The impetus for establishing the Olympics region as a national park resulted from a hike made through the peninsula by Dr. Willard Van Name, a curator at the American Museum of Natural History. He had heard that the Forest Service was allowing extensive commercial use of the national monument, including logging. In 1934 Van Name wrote a call to arms in the form of a booklet, The Proposed Olympic National Park: The Last Chance for a Magnificent and Unique National Park. Because Van Name’s employment contract with the museum discouraged his activist writings on conservation, the booklet carried the byline of his colleague on the Emergency Conservation Committee (ECC), a society of New York City natural scientists and park advocates organized in 1930 to reform the Audubon Society. The booklet was distributed widely in Seattle and Washington, D.C., making a mark in both places. Before long it inspired a campaign to transfer the lands from the Forest Service to the National Park Service. An enthusiastic set of Puget Sound residents supported the ECC’s plan for Olympic National Park. Representative Monrad Wallgren, of Everett, introduced a bill in Congress calling for a 728,860-acre park. The lumber industry, outraged at Wallgren’s bill, forced a second congressional bill that significantly reduced Wallgren’s proposal.
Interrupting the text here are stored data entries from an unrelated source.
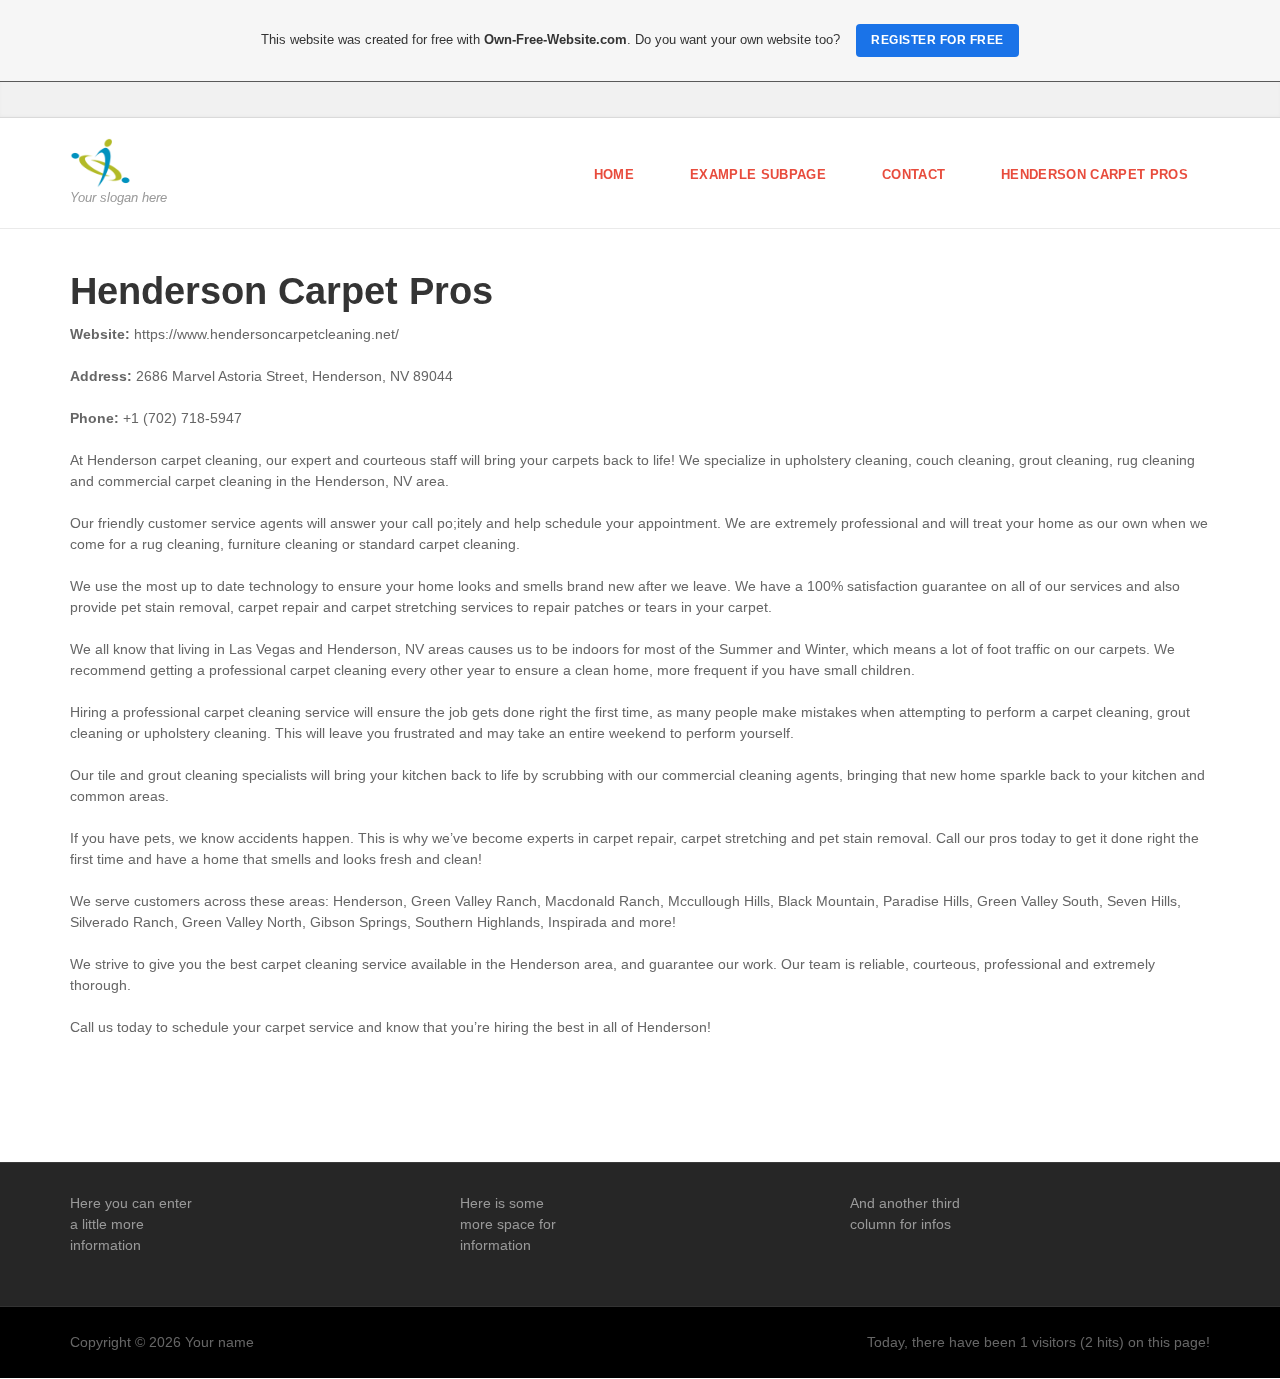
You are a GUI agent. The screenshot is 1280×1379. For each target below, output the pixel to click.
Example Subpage (758, 174)
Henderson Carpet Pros (1094, 174)
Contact (913, 174)
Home (614, 174)
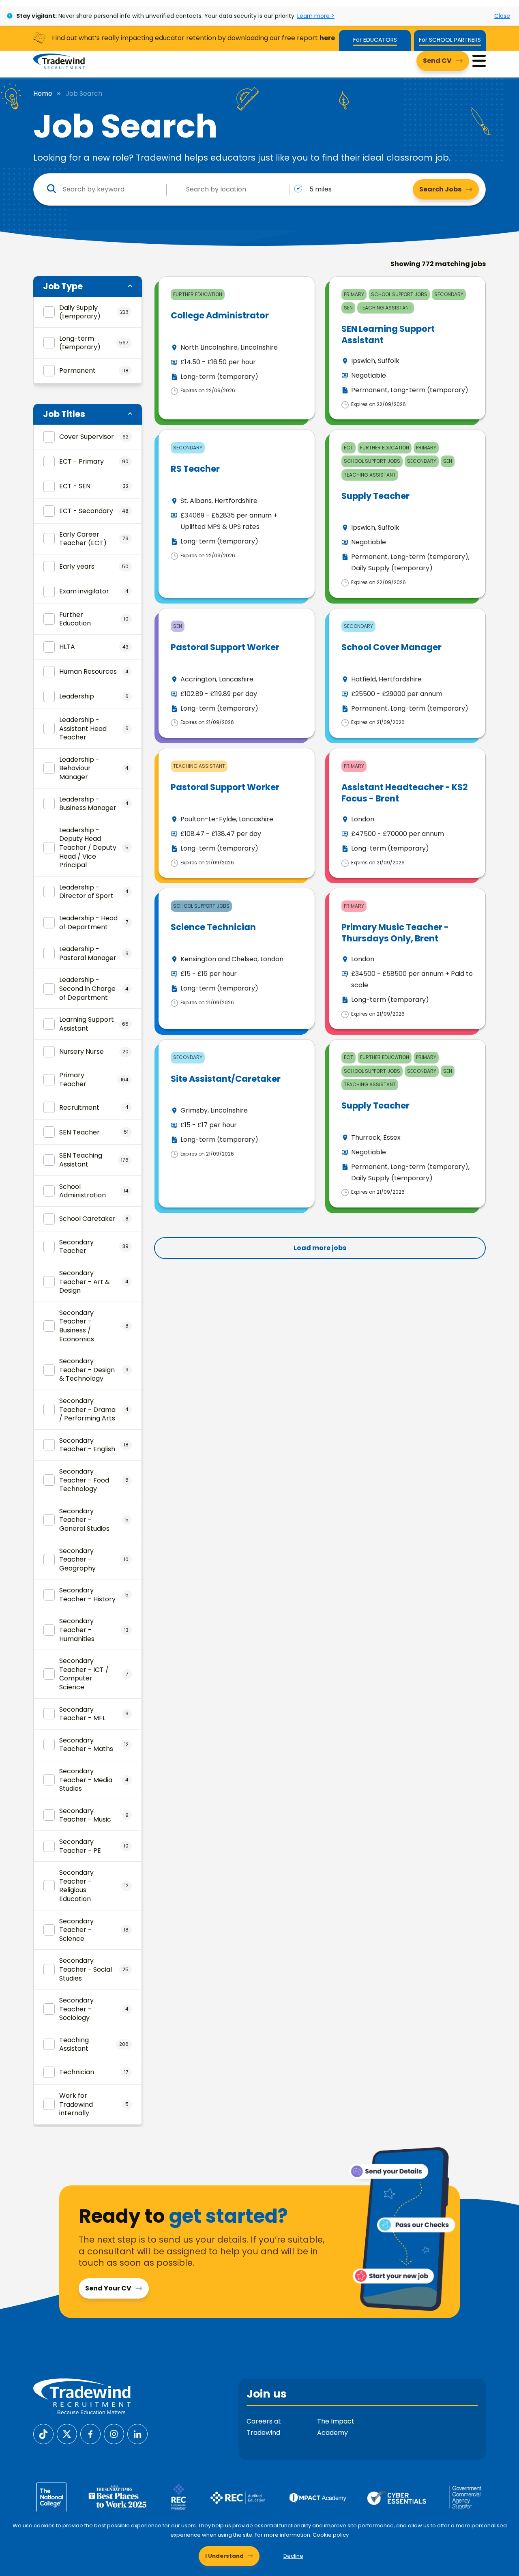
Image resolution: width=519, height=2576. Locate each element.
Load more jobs (320, 1248)
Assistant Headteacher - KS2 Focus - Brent (404, 792)
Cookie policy (331, 2535)
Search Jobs (440, 189)
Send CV (437, 60)
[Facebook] (90, 2433)
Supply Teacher (375, 496)
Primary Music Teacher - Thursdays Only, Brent (395, 932)
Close (502, 16)
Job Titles (64, 414)
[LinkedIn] (137, 2433)
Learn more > (316, 16)
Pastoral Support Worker (225, 647)
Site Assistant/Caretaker (226, 1079)
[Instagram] (114, 2433)
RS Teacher (195, 469)
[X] (67, 2433)
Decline (293, 2556)
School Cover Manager (391, 647)
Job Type (63, 286)
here (327, 38)
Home (42, 93)
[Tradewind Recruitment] (59, 61)
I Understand (224, 2556)
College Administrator (220, 315)
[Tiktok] (43, 2433)
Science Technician (213, 927)
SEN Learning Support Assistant (388, 334)
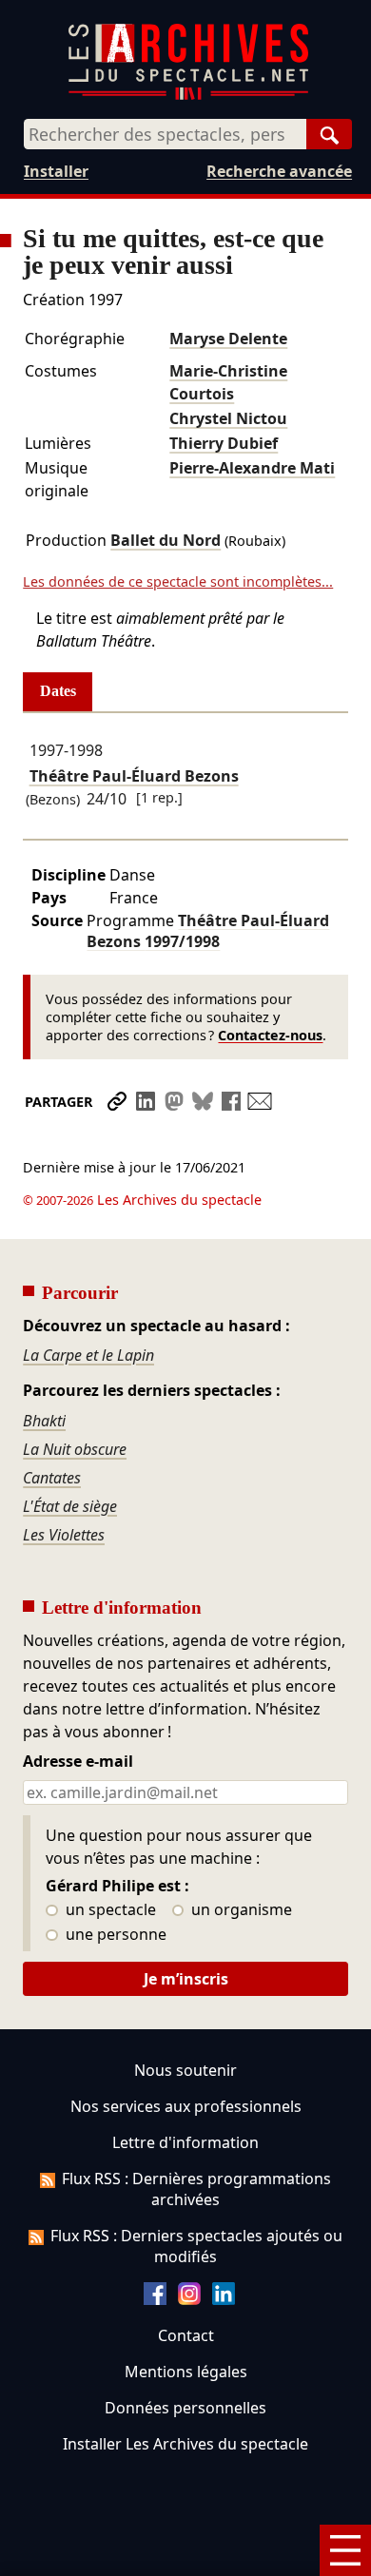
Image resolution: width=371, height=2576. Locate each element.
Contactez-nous (270, 1035)
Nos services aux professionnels (186, 2106)
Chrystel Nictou (228, 418)
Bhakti (44, 1420)
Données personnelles (185, 2407)
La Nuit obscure (75, 1449)
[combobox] (165, 134)
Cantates (52, 1477)
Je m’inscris (186, 1978)
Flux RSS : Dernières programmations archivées (196, 2189)
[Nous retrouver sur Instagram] (189, 2299)
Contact (186, 2335)
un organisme (239, 1910)
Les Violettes (64, 1534)
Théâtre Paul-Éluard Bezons (134, 775)
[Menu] (345, 2550)
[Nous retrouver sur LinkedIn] (223, 2299)
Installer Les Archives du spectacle (185, 2443)
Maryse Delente (228, 338)
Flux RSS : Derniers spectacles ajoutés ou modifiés (196, 2246)
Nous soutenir (185, 2070)
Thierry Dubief (223, 443)
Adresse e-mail (78, 1762)
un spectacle (109, 1910)
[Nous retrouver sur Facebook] (155, 2299)
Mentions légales (186, 2371)
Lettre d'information (185, 2142)
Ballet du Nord (165, 540)
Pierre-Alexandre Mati (252, 467)
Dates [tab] (58, 691)
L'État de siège (70, 1506)
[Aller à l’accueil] (188, 95)
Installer (56, 171)
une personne (114, 1935)
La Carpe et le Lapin (88, 1355)
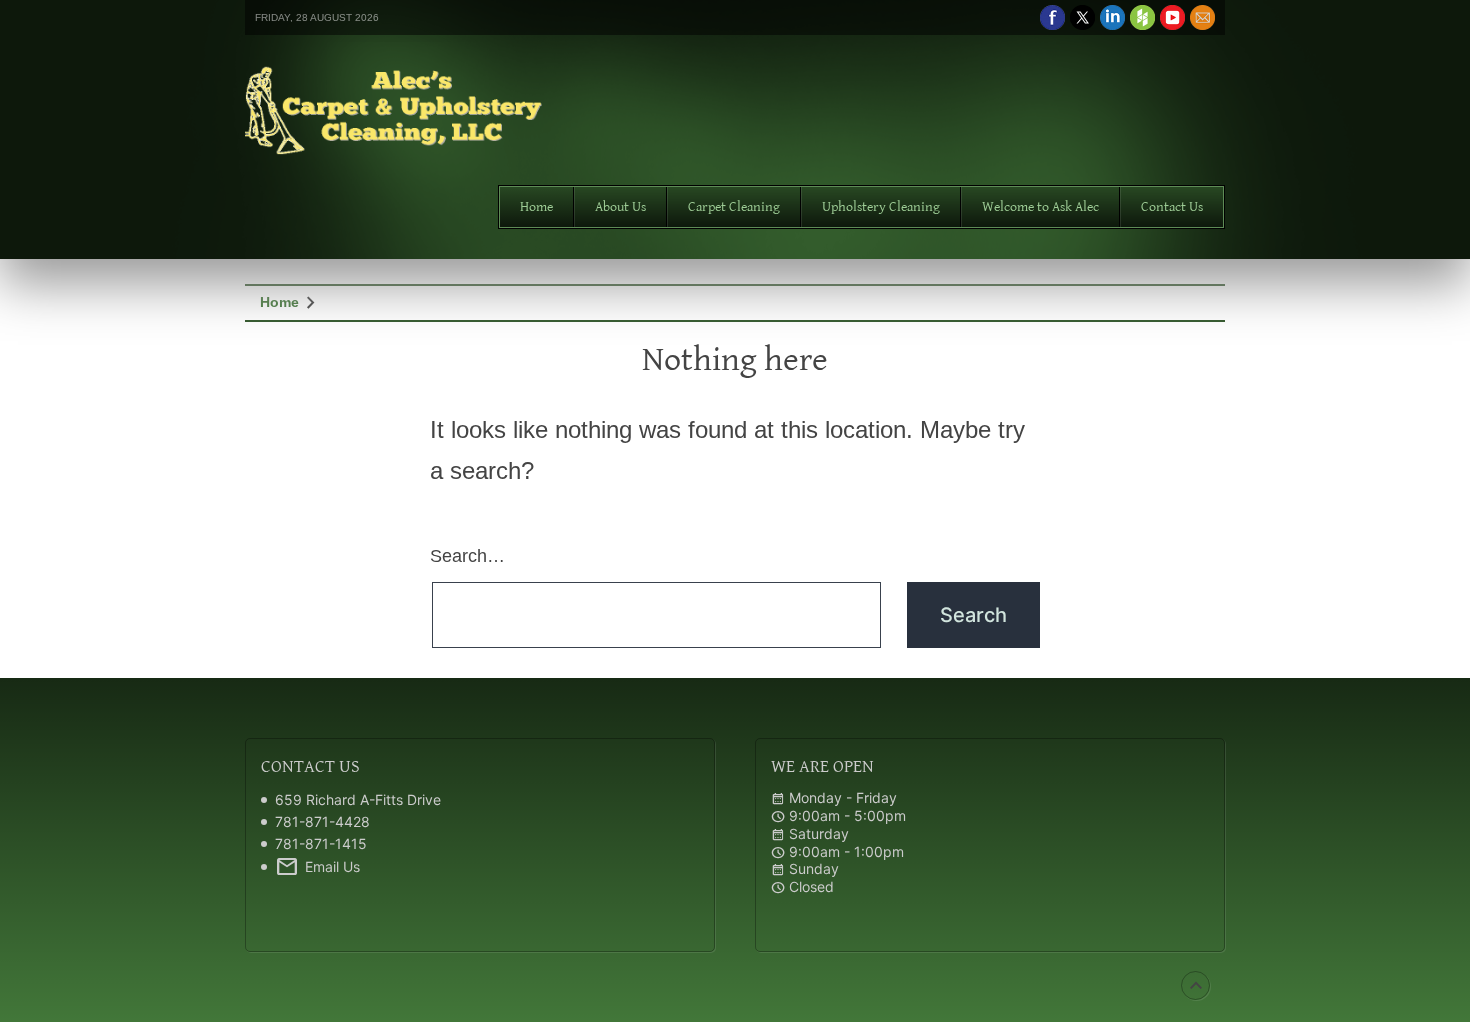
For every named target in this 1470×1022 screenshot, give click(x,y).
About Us (620, 207)
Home (536, 207)
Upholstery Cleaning (881, 207)
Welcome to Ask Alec (1040, 207)
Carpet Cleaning (734, 207)
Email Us (317, 867)
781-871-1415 (321, 843)
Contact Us (1172, 207)
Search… (467, 556)
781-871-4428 (322, 821)
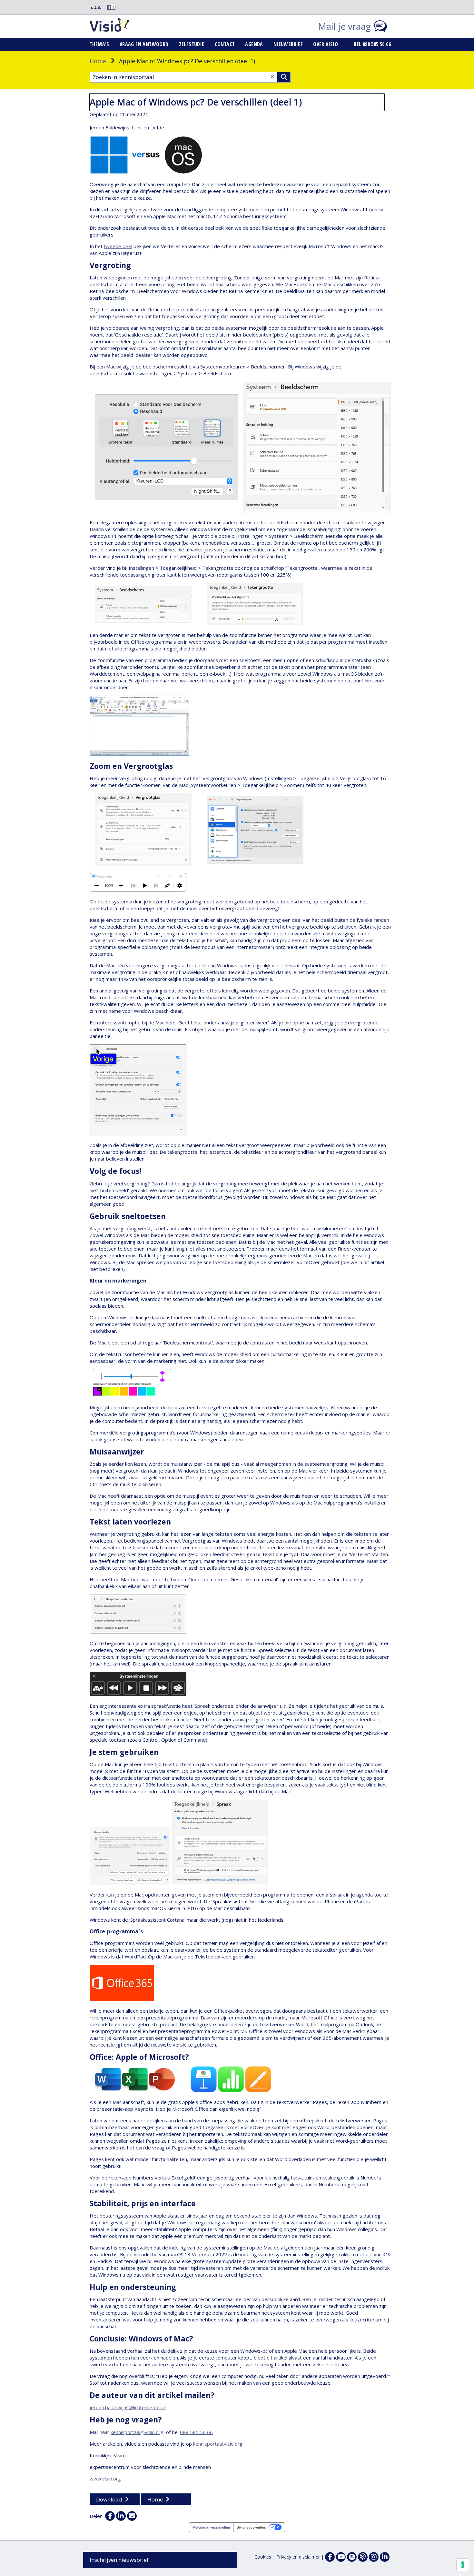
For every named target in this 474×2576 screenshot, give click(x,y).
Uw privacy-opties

The fight over the Olympics triggered yet another turf battle between the USDA’s Forest Service and Interior’s National Park Service.48 Ickes went on the warpath against the Forest Service and its relationship to the pulpwood industry, charging that it was protecting far too few acres as wilderness areas across America. Ickes determined that national environmental needs trumped the local economic argument on the peninsula. To bolster his case, he directed his staff to draft a bill that would give FDR the authority to designate wilderness areas within both national parks and national forests. The proposed legislation stipulated that once such an area had been designated, it could be modified only by an act of Congress. After the bill was introduced and Ickes’s team mustered congressional support for it, the House scheduled a hearing.